This isn't art, though. Art isn't functional, art creates thought and emotion.
Art has thought and emotion behind it. Code can make art, but there has to be
a genuine artistic intent behind the code.

At best, this is design, but in reality this is a code snippet that generates
random boxes.

------
nikki93
[http://www.tylerlhobbs.com](http://www.tylerlhobbs.com) <— some really good
generative pieces on here

------
egfx
For a creative generative art coding tool -
[http://gif.com.ai](http://gif.com.ai)

I suggest playing around in the chrome or ff console once inside if you've got
JavaScript chops.

Some of the best :

[https://imgur.com/uTZzuba](https://imgur.com/uTZzuba)
[https://imgur.com/qGgo9ik](https://imgur.com/qGgo9ik)
[https://imgur.com/mPtuLkz](https://imgur.com/mPtuLkz)
[https://imgur.com/kaNkhT8](https://imgur.com/kaNkhT8)
[https://imgur.com/FN1BgNx](https://imgur.com/FN1BgNx)
[https://imgur.com/mBTSPcD](https://imgur.com/mBTSPcD)
[https://imgur.com/8LdcFn5](https://imgur.com/8LdcFn5)
[https://imgur.com/vzttkax](https://imgur.com/vzttkax)
[https://imgur.com/mHJd0hr](https://imgur.com/mHJd0hr)

------
blunte
I've been experimenting with generative art too, so I'll share a few of my
favorite images: [https://miketeter.smugmug.com/First-
Light/](https://miketeter.smugmug.com/First-Light/)

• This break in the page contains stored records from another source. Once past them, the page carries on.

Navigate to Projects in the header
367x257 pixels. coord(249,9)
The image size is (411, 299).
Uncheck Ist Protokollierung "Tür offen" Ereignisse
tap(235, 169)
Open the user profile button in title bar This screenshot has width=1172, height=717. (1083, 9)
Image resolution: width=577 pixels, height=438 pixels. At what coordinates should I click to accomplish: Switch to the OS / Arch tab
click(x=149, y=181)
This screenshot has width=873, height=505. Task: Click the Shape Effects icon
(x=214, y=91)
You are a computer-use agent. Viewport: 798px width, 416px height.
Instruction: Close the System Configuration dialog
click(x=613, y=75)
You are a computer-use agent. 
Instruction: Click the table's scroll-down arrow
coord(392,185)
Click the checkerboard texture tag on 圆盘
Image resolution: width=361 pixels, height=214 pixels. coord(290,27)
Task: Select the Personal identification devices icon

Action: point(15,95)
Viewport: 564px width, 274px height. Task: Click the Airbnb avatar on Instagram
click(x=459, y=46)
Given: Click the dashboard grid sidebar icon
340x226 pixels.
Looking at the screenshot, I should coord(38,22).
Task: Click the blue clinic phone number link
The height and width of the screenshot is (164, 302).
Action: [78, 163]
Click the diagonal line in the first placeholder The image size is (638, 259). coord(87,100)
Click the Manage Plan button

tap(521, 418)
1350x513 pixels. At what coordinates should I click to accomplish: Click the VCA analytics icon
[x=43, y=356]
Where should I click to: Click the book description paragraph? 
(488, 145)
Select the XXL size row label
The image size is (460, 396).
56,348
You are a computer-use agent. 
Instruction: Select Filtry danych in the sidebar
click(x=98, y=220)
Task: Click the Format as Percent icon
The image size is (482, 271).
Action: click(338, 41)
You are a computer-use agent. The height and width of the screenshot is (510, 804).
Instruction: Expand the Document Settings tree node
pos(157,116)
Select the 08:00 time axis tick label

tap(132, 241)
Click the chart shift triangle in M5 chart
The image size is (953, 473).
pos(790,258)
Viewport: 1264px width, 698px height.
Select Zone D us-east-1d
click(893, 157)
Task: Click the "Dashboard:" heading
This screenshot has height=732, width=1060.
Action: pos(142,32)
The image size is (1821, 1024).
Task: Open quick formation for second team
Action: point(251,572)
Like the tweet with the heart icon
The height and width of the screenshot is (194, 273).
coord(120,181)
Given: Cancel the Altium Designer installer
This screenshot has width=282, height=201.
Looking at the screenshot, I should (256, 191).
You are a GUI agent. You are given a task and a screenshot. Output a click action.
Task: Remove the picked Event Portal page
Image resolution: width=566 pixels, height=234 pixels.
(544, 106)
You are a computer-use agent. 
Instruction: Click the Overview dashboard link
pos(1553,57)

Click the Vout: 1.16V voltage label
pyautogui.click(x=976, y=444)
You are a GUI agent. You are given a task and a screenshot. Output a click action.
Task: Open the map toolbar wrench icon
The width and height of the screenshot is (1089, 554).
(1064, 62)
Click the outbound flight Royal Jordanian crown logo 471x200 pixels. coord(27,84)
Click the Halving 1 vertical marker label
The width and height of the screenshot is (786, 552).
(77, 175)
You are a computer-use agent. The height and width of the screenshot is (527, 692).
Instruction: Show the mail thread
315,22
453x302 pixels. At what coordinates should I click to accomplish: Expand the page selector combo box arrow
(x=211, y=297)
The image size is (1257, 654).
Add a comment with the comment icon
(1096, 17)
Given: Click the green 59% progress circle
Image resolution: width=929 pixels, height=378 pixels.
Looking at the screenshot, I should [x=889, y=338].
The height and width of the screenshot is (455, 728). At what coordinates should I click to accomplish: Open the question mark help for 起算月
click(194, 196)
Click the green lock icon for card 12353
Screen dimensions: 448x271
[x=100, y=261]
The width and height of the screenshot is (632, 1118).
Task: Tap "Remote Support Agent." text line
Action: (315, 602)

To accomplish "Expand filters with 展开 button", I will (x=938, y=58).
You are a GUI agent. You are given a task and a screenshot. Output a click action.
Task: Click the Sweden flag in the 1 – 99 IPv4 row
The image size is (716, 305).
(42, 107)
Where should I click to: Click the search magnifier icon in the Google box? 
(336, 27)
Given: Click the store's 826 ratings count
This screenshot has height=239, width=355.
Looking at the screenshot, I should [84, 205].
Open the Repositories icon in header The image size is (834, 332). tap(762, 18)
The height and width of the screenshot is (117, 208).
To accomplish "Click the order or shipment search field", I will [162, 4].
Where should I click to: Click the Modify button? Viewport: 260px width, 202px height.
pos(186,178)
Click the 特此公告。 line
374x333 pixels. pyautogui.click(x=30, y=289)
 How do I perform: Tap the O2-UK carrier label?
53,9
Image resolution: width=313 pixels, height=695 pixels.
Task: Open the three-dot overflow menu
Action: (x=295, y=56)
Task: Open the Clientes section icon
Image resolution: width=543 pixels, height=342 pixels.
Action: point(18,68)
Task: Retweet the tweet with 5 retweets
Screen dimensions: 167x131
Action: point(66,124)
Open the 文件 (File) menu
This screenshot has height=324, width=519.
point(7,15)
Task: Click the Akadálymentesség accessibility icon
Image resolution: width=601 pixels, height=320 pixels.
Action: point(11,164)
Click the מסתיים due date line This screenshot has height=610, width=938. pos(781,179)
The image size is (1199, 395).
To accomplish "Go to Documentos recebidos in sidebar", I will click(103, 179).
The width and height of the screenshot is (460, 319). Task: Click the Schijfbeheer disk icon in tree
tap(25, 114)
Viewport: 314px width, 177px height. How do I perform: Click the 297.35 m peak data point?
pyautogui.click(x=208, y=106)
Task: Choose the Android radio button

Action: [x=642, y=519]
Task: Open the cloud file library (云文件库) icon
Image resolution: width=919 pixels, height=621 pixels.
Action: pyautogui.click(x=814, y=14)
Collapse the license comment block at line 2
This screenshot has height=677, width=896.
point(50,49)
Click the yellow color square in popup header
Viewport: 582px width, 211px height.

The code behind them is a Python abomination (because it was really about the
experiments and parameterized/randomized algos.

The biggest challenge for me was testing different theories and then being
able to capture/remember the details of which algo variation produced which
image. If my code were properly abstracted I could embed the parameters in the
image; but currently, each image is only ever generated once, and it will
never be re-generated.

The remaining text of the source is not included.